Off Season
- Cover of the first edition
- Author: Jack Ketchum
- Language: English
- Genre: Horror
- Publisher: Ballantine Books
- Publication date: 1980
- Publication place: United States
- Media type: Print
- Followed by: Offspring

= Off Season (novel) =

Novel by Jack Ketchum

Off Season is a horror novel written by Jack Ketchum and initially published by Ballantine Books in 1980. It was Ketchum's first novel and was partially based upon the legend of Sawney Bean, which also inspired Wes Craven's 1977 cult classic horror film The Hills Have Eyes.

When the novel was released, many well-known publications attacked its depictions of extreme violence. Critical reaction to it was so strong that Ballantine stepped back from supporting the novel. Despite initially strong sales, the publisher decided to withdraw it from circulation after the first printings were sold out. In 1999, the novel was picked up for re-publication by Cemetery Dance Publications and was released in an "unexpurgated edition" that featured some of the gore that Ballantine initially made Ketchum trim as well as his original, bleaker ending.

==Plot==
A group of six friends from New York City rent a house in Dead River, Maine for a weeklong vacation. The day they arrive a woman is fished from the ocean, claiming she was ambushed by a group of feral children. Hidden for years from civilization, a clan of cannibalistic, inbred savages stalk the area for whatever meat they can find.

Carla arrives at the rental house to clean a day before the other five friends arrive. The house is well off the beaten path, tucked away and private. By night an unnaturally large man watches through the window.

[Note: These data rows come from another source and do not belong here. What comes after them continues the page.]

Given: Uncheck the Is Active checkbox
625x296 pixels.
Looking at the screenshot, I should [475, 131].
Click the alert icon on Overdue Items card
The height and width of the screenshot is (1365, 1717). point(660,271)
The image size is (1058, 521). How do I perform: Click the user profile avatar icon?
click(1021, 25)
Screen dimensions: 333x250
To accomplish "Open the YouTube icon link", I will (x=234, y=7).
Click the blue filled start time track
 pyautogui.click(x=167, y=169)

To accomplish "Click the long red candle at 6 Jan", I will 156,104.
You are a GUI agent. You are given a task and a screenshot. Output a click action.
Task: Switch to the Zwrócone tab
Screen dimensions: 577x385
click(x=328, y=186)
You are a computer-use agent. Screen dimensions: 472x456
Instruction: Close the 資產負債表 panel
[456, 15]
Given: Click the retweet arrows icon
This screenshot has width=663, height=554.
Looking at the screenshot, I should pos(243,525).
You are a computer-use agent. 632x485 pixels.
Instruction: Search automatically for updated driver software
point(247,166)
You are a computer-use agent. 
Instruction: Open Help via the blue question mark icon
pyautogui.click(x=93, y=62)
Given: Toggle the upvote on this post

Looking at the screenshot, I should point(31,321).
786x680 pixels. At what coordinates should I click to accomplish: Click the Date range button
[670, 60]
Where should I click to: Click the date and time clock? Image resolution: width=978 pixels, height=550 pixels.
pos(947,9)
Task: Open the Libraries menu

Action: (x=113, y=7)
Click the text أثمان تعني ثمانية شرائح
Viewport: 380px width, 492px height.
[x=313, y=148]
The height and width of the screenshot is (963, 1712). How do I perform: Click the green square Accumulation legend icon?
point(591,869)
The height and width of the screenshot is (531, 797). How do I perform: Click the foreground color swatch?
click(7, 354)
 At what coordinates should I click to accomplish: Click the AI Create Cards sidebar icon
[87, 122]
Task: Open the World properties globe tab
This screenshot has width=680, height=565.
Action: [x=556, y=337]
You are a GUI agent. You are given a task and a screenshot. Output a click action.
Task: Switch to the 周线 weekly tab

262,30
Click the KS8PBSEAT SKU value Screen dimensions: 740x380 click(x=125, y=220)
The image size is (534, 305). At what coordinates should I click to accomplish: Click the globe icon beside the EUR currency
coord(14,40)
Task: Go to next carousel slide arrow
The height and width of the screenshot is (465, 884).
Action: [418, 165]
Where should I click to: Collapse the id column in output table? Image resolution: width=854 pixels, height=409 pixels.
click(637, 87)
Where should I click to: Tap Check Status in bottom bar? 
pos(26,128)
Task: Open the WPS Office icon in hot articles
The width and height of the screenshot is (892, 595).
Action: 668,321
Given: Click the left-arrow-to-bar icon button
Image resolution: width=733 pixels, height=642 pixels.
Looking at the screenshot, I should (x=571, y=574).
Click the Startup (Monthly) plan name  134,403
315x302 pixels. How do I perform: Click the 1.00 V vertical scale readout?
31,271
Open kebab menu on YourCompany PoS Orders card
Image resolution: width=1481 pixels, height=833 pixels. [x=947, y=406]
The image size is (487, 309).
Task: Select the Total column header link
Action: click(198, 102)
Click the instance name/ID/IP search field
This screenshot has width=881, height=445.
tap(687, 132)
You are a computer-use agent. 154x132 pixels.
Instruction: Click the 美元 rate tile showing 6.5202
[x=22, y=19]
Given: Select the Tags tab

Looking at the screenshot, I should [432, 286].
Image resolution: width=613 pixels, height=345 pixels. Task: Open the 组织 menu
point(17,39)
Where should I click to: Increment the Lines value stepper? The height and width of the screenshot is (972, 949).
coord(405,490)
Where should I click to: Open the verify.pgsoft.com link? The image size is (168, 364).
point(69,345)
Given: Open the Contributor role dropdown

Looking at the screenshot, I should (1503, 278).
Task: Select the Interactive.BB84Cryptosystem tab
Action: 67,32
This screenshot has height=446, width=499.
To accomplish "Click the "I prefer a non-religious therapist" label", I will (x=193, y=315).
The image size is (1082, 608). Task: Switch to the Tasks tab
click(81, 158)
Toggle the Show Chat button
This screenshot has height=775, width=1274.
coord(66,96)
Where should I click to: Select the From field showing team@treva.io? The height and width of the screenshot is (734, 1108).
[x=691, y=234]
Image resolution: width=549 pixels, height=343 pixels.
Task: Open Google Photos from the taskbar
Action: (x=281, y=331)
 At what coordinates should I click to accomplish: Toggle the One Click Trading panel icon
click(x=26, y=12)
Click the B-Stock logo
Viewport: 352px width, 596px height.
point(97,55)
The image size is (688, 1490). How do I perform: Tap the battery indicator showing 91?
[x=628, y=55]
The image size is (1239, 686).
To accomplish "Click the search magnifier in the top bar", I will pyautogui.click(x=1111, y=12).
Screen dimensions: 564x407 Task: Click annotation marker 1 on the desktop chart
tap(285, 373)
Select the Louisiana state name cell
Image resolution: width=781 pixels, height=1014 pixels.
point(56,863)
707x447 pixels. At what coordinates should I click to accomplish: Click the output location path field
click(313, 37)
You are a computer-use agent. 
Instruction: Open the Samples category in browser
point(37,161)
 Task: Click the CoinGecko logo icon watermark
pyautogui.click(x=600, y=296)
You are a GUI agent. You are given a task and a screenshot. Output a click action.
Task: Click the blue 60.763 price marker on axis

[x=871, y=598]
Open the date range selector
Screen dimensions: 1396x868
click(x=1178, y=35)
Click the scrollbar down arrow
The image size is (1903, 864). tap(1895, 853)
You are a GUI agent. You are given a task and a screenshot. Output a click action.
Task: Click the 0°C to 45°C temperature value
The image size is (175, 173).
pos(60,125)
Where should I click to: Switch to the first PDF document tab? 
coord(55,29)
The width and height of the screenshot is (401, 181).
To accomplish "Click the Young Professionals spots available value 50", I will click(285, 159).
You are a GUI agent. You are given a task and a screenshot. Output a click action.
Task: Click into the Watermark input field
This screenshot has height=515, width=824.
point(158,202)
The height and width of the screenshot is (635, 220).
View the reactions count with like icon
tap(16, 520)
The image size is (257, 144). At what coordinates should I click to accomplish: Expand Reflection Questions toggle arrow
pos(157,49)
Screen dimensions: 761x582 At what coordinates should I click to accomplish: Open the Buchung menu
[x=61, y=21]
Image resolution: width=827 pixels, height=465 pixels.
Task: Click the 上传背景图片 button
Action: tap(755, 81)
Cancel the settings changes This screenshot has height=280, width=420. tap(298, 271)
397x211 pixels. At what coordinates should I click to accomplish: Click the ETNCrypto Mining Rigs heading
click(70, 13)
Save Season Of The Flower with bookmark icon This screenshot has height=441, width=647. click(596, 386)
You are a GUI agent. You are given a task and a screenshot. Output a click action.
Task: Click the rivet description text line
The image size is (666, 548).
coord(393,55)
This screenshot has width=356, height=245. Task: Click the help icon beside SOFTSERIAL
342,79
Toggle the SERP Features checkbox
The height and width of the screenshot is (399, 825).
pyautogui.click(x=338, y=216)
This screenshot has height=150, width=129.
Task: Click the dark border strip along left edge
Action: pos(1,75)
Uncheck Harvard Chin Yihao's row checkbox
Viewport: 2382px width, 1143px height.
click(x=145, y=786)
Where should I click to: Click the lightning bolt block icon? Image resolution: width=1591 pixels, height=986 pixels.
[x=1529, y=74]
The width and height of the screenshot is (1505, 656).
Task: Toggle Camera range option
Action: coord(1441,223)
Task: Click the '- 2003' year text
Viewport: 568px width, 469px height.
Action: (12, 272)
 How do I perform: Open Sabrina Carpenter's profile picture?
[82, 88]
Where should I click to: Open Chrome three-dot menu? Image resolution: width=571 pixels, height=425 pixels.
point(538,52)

The local sheriff is alerted to a woman having been found in the ocean with distinct, whip-like wounds on her back. The Jane Doe is unconscious till the next day when she reports that she exited her vehicle to help a little girl who was wandering in the road past midnight. This was the beginning of a trap in which she was surrounded by ghastly children who chased her with switches and attempted to kill her. This report resonates with the sheriff, reminding him of a tale the local drunk tells. After interviewing the drunk the sheriff is certain danger is present, sparking an in-depth investigation.

Later that evening, the five friends arrive, most notably Carla's sister Marjie and Carla's ex-boyfriend Nick. As they settle in for the night the living room window bursts open. Carla's boyfriend, Jim, is killed, and Carla is dragged through the window. The four remaining friends startle and soon find themselves surrounded by an unknown enemy. They soon realize, as Carla is killed, cooked, and eaten, that their enemy is a family of cannibals.

An attempt to escape fails as the four friends frantically sprint to one of their cars, only to realize both have been tampered with. Nick, however, remembers that Jim had secretly brought a gun with him and grabs it from the trunk. Marjie, Nick, and Nick's girlfriend Laura make it back into the house safely, but Marjie's boyfriend Dan is killed.

Soon after the escape attempt the house is broken into by the cannibals. Marjie and Nick escape to the attic, but Laura is catatonic and left to her own devices downstairs. Realization dawns on Marjie and Nick that their barricade won't hold, so Marjie attempts an escape through the only window by dropping to the ground. She is soon taken captive with Laura. The cannibals breach the attic and find it empty. Believing Nick escaped into the woods, one of the cannibalistic men sets out to find him. Nick, now on the roof, watches the group leave with his friends, hopeful he can track them.

The police arrive shortly after, brought to the location by the billowing smoke from the fire that cooked Carla. There is no one alive at the house, but the carnage is fresh, and back-up is called. When they arrive they set out, following their trails. Upon arrival on the beach, a gun is heard going off, causing the police to rush towards it.

Following the cannibals to a cave, Nick finds Marjie inside, badly beaten and partially eaten; Laura is butchered next to the fire. The cannibals attack but he is able to kill them, terrifying the others into retreat.

In the haste both groups flee with the cops running directly into the fleeing cannibals and a feverish skirmish ensues, leading to the death of many of the police officers and the rest of the cannibals. Amidst the chaos of the fight, a panic-driven police officer shoots Nick, killing him.

Marjie barely holds onto the last bit of life she has left as paramedics arrive and take her to the hospital. She must now contemplate all the terrible actions she took in order to survive.

== Background ==
Ketchum's influences for the novel included the films Night of the Living Dead and The Texas Chain Saw Massacre, as well as the novels How to Survive in the Wilderness and Mountain Man. Ketchum chose Maine as the setting based on his personal experiences, having spent two seasons of summer stock in Cape Elizabeth, where he found the terrain to be isolating.